Something in that reminds me of a moment in C.S. Lewis’ The Silver Chair, in which a wandering child, thirsty and alone, comes to a stream but sees a lion lying between herself and the stream. The lion invites her to drink, but she, overtaken by fear, says, “I must go and look for another stream,” to which the lion replies, “There is no other stream.”
That line, “There is no other stream,” is embroidered on this stole, made for the wedding of my younger brother who had embraced those words some years ago, words used in the sacrament, as we stood on a beach, barefooted, a few feet from an ocean the color of aquamarines.
At this point I cannot resist mentioning the Hobbit in Tolkien’s Lord of the Rings, who carries a container of water given to him to defend himself, by the mythic queen. She tells him that if all else fails, he can summon the powers of the water that shine in dark places, increasing the hope and strength of the one who carries the water.
Tolkien and Lewis work with mythic images as they explore evil and death, goodness and life, realities shrouded in mystery, and an image that keeps showing up is the water with its primal interior movement, the great unconscious, water as the giver and sustainer of life: power and protection. It’s always about the water.
Then, there is the water of Baptism, plunging someone into the mystery of faith, with the ebb and flow of that journey. So it is that Jesus is baptized by John in the 30th year of their lives, whose baptism holds the mystery of the Christian faith. Knee-deep in the Jordan, John stands over Jesus, the Spirit manifests in the form of a bird, and a voice from above, “This is my beloved, with whom I am well pleased:” three persons of the Trinity right here, in this place, in the water.
What strikes me about the Baptism is that it appears in three of the Gospels.
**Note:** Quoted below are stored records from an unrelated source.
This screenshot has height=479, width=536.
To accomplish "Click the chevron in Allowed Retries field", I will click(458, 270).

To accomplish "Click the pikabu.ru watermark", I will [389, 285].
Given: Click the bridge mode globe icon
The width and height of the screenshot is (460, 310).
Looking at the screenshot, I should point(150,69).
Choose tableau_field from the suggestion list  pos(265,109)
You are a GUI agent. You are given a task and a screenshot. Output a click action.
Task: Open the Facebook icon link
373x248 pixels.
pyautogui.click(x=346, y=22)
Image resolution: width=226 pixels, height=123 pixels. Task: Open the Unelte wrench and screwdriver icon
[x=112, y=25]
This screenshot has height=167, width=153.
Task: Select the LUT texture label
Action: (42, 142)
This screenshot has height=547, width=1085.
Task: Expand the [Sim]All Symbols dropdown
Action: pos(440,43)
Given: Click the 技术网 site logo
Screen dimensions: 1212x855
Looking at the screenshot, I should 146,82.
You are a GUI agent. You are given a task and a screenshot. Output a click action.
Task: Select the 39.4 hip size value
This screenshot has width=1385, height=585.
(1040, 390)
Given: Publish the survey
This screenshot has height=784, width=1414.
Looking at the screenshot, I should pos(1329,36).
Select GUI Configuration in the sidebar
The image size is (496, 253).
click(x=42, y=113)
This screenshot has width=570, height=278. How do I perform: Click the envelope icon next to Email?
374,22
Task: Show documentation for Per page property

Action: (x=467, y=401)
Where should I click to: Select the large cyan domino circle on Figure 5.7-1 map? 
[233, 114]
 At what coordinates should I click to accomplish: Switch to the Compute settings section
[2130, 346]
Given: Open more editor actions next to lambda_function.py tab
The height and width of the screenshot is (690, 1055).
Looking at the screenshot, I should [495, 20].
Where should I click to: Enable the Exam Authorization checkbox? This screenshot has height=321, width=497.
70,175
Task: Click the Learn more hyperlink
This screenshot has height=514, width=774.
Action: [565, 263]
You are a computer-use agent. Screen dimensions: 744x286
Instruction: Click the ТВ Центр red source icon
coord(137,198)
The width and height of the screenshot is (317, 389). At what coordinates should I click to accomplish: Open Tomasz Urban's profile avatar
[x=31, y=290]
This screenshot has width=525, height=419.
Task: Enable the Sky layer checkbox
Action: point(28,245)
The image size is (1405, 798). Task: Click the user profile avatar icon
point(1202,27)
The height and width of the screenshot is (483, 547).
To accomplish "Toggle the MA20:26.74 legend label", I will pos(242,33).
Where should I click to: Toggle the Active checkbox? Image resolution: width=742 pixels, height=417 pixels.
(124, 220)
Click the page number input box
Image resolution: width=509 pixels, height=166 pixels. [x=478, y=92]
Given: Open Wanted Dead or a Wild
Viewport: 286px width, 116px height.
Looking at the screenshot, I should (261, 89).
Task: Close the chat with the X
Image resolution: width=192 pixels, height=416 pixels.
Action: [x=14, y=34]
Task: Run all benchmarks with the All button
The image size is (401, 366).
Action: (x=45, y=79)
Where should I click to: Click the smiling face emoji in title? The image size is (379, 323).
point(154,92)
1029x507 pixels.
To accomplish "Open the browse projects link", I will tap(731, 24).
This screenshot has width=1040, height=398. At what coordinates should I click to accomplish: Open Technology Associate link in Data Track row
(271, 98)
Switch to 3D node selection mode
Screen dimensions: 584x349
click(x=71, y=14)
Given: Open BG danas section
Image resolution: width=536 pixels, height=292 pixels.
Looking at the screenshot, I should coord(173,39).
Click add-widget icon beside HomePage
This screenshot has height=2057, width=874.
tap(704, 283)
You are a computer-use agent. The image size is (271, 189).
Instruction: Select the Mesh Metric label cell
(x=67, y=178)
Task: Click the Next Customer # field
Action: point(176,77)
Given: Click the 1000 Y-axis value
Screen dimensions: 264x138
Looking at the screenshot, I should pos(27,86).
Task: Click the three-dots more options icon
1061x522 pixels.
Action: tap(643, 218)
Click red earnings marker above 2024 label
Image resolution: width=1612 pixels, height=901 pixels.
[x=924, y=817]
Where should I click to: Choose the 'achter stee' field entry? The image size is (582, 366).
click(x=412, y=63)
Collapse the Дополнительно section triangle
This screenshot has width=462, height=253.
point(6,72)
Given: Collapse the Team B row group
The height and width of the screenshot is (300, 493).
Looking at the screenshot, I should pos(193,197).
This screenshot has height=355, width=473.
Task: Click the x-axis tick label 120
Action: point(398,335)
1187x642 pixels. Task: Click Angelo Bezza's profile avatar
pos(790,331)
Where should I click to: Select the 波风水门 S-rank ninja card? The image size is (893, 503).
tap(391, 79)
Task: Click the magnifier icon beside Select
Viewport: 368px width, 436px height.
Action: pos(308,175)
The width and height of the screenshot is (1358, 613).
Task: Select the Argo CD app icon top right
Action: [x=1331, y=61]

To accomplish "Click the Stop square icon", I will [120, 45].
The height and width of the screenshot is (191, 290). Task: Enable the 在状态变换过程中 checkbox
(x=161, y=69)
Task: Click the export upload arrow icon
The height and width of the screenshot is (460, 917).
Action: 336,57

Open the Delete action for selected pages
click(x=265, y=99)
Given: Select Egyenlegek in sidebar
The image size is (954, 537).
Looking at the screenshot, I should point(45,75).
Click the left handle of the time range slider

Many stories appear once: the annunciation of Mary, only in Luke; the wise men, only Matthew; Lazarus, only John. A story like Baptism, told three times, suggests that something extraordinary happened, though decades passed before it was recorded.
Some people hear about Baptism, joining or working within a church, as one more thing on a long list of things to do, or as an invitation to be more: more forgiving, more generous. However simple it sounds, the invitation has an edge, because we hear stories of what can happen: Moses in the desert, the bush bursting into fire, Daniel in a fiery furnace, Paul in prison. Yet maybe the work within the church is simply to be who you are now, but re-framing and understanding yourself as belonging and beloved.
The Baptism of Jesus represents the power and the mystery of the kingdom, a weaving of intellect, spirit, and body, between the envelope of spirit, the immanence of God, and the human vulnerability of Jesus.
“This is my beloved”: a language of belonging, of being known, understood, and present for a reason. It is a language of hope, a theology of hope, a language of love, and, like Jesus, you stand, known and beloved. You are marked and sealed in baptism. The kingdom is among you, and you reside within the kingdom.
Do you remember the child, thirsty and alone? She does drink from the stream, invited and welcomed by the lion, the Lion of Judah.
Here we stand, in a new year, surrounded by all manner of fires. Maybe the work is to be unafraid of the fire, to rise up with the power of fire, to take flight, and summon the power of the water for hope.
Here we stand, in a new year, surrounded by the persons of the Trinity that cast light into the dark. We stand caught up in the mystery of the kingdom,
ankle-deep, knee-deep, neck-deep in the waters of life.